▸ **Travail demandé**
[A] D'après l'extrait, à quelle date le Conseil constitutionnel a-t-il été saisi ?
[B] Veuillez sélectionner chaque ligne des données qui contient le mot "Task", en tenant compte de la casse.

▸ **Extrait**

Conformité
LE CONSEIL CONSTITUTIONNEL A ÉTÉ SAISI le 17 septembre 2024 par la Cour de cassation (chambre criminelle, arrêt n° 1196 du 11 septembre 2024), dans les conditions prévues à l’article 61-1 de la Constitution, d’une question prioritaire de constitutionnalité. Cette question a été posée pour l’association Stop Homophobie par Me Jean-Baptiste Boué-Diacquenod, avocat au barreau de Paris. Elle a été enregistrée au secrétariat général du Conseil constitutionnel sous le n° 2024-1113 QPC. Elle est relative à la conformité aux droits et libertés que la Constitution garantit de l’article 2-6 du code de procédure pénale, dans sa rédaction résultant de la loi n° 2024-420 du 10 mai 2024 visant à renforcer la lutte contre les dérives sectaires et à améliorer l’accompagnement des victimes.
Au vu des textes suivants :
– la Constitution ;
– l’ordonnance n° 58-1067 du 7 novembre 1958 portant loi organique sur le Conseil constitutionnel ;
– le code de procédure pénale ;
– la loi n° 2000-516 du 15 juin 2000 renforçant la protection de la présomption d’innocence et les droits des victimes ;
– la loi n° 2024-420 du 10 mai 2024 visant à renforcer la lutte contre les dérives sectaires et à améliorer l’accompagnement des victimes ;
– le règlement du 4 février 2010 sur la procédure suivie devant le Conseil constitutionnel pour les questions prioritaires de constitutionnalité ;
Au vu des pièces suivantes :
– les observations présentées pour l’association requérante par Me Boué-Diacquenod et la SAS Hannotin avocats, avocat au Conseil d’État et à la Cour de cassation, enregistrées le 8 octobre 2024 ;
– les observations présentées par le Premier ministre, enregistrées le même jour ;
– les observations en intervention présentées pour l’association Ligue des droits de l’homme par la SCP Spinosi, avocat au Conseil d’État et à la Cour de cassation, enregistrées le même jour ;
– les secondes observations présentées pour M. Mathieu D., partie au litige à l’occasion duquel la question prioritaire de constitutionnalité a été posée, par Me Pauline Alexandre, avocate au barreau de Paris, enregistrées le 22 octobre 2024 ;
– les secondes observations en intervention présentées pour l’association Ligue des droits de l’homme par la SCP Spinosi, enregistrées le même jour ;
– les autres pièces produites et jointes au dossier ;
Après avoir entendu Me Boué-Diacquenod, pour l’association requérante, Me Alexandre, pour la partie au litige à l’occasion duquel la question prioritaire de constitutionnalité a été posée, et M. Benoît Camguilhem, désigné par le Premier ministre, à l’audience publique du 13 novembre 2024 ;
Au vu des pièces suivantes :
– la note en délibéré présentée par le Premier ministre, enregistrée le 15 novembre 2024 ;
– la note en délibéré présentée pour l’association requérante par Me Boué-Diacquenod, enregistrée le 18 novembre 2024 ;
Et après avoir entendu le rapporteur ;
LE CONSEIL CONSTITUTIONNEL S’EST FONDÉ SUR CE QUI SUIT :
1. L’article 2-6 du code de procédure pénale, dans sa rédaction résultant de la loi du 10 mai 2024 mentionnée ci-dessus, prévoit :« Toute association régulièrement déclarée depuis au moins cinq ans à la date des faits, se proposant par ses statuts de combattre les discriminations fondées sur le sexe, sur les mœurs, sur l’orientation sexuelle ou sur l’identité de genre, peut exercer les droits reconnus à la partie civile en ce qui concerne les discriminations réprimées par les articles 225-2 et 432-7 du code pénal et les articles L. 1146-1 et L. 1155-2 du code du travail, lorsqu’elles sont commises en raison du sexe, de la situation de famille, des mœurs, de l’orientation sexuelle ou de l’identité de genre de la victime ou à la suite d’un harcèlement sexuel.

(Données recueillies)
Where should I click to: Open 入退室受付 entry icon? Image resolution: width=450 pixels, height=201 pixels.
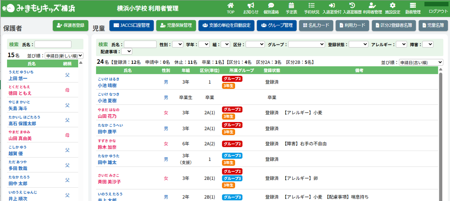(332, 6)
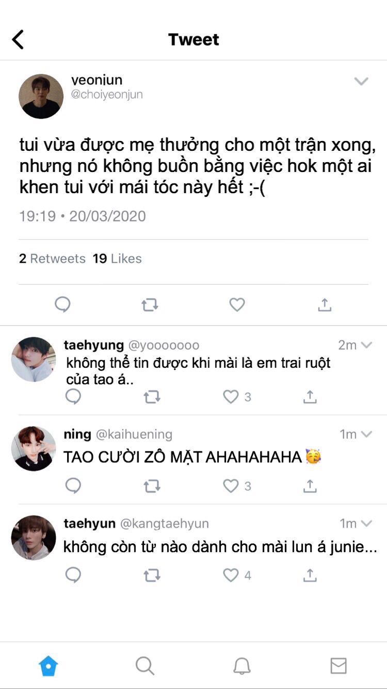The height and width of the screenshot is (689, 387).
Task: Like taehyung's reply
Action: [231, 397]
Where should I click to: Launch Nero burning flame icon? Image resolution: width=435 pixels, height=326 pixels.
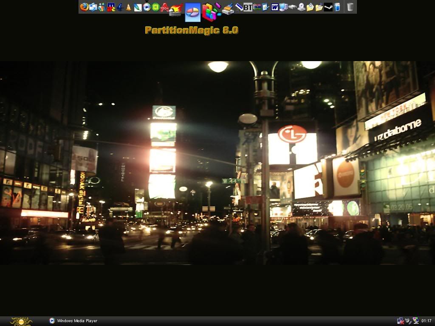176,9
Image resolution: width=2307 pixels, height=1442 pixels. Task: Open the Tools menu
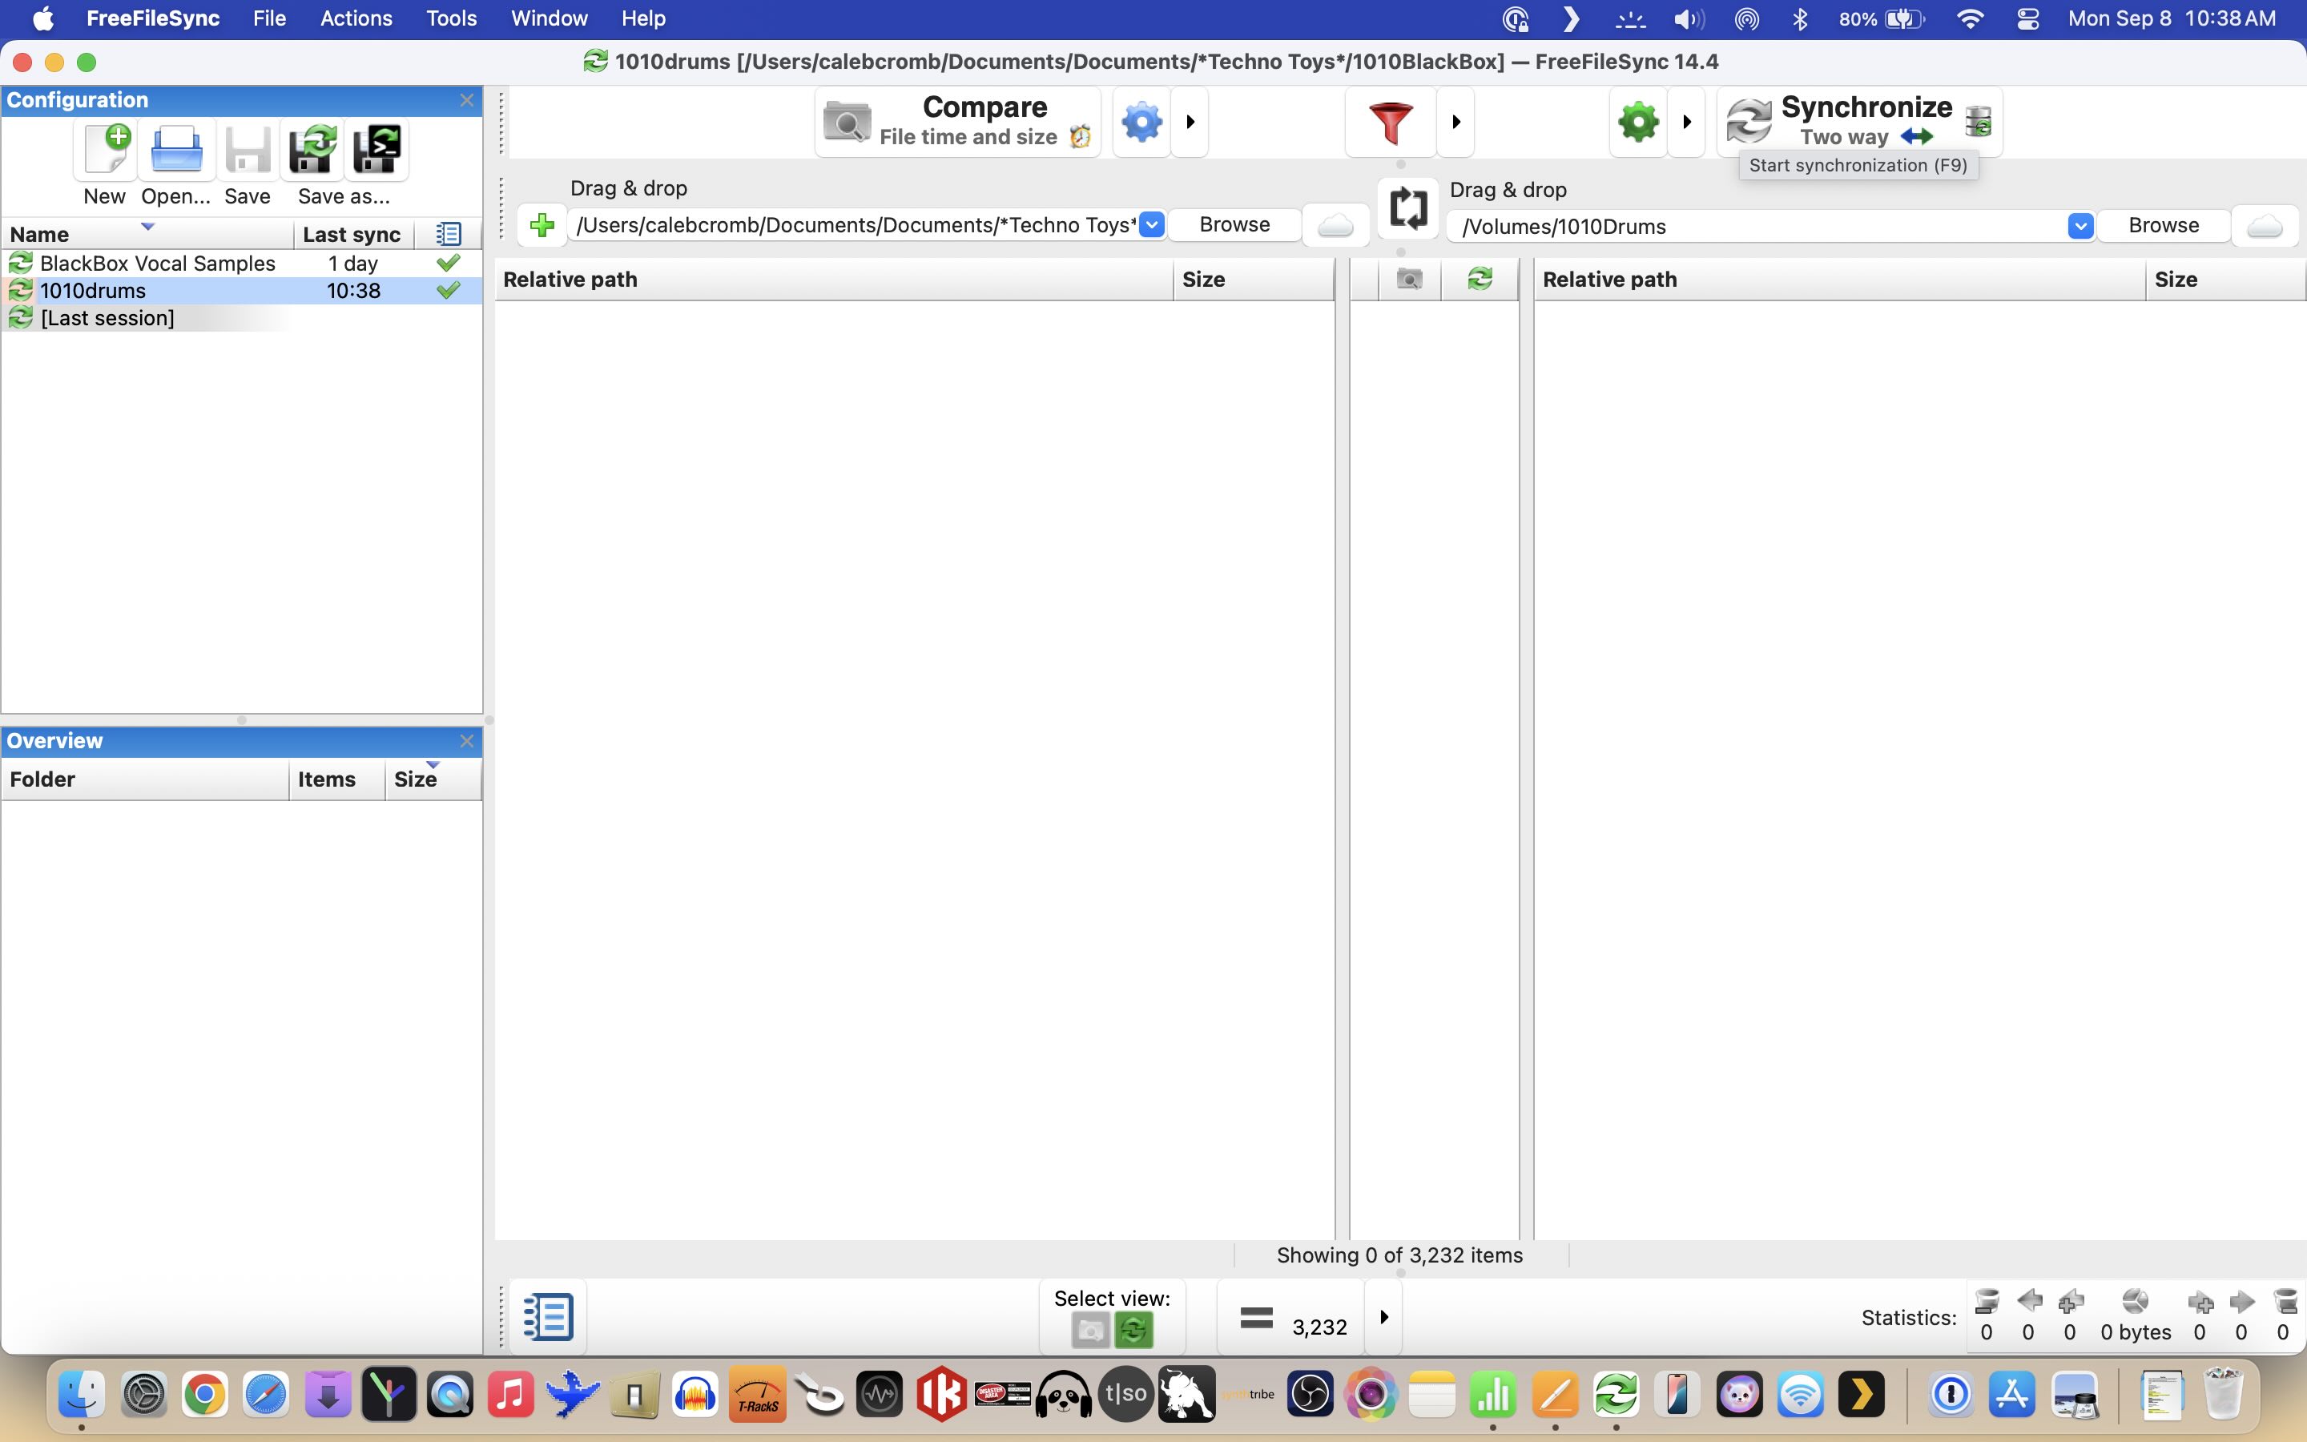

▸ **Réponses attendues**
[A] Le 17 septembre 2024.

[B]
Task: Like taehyung's reply
Image resolution: width=2307 pixels, height=1442 pixels. Task: Open the Tools menu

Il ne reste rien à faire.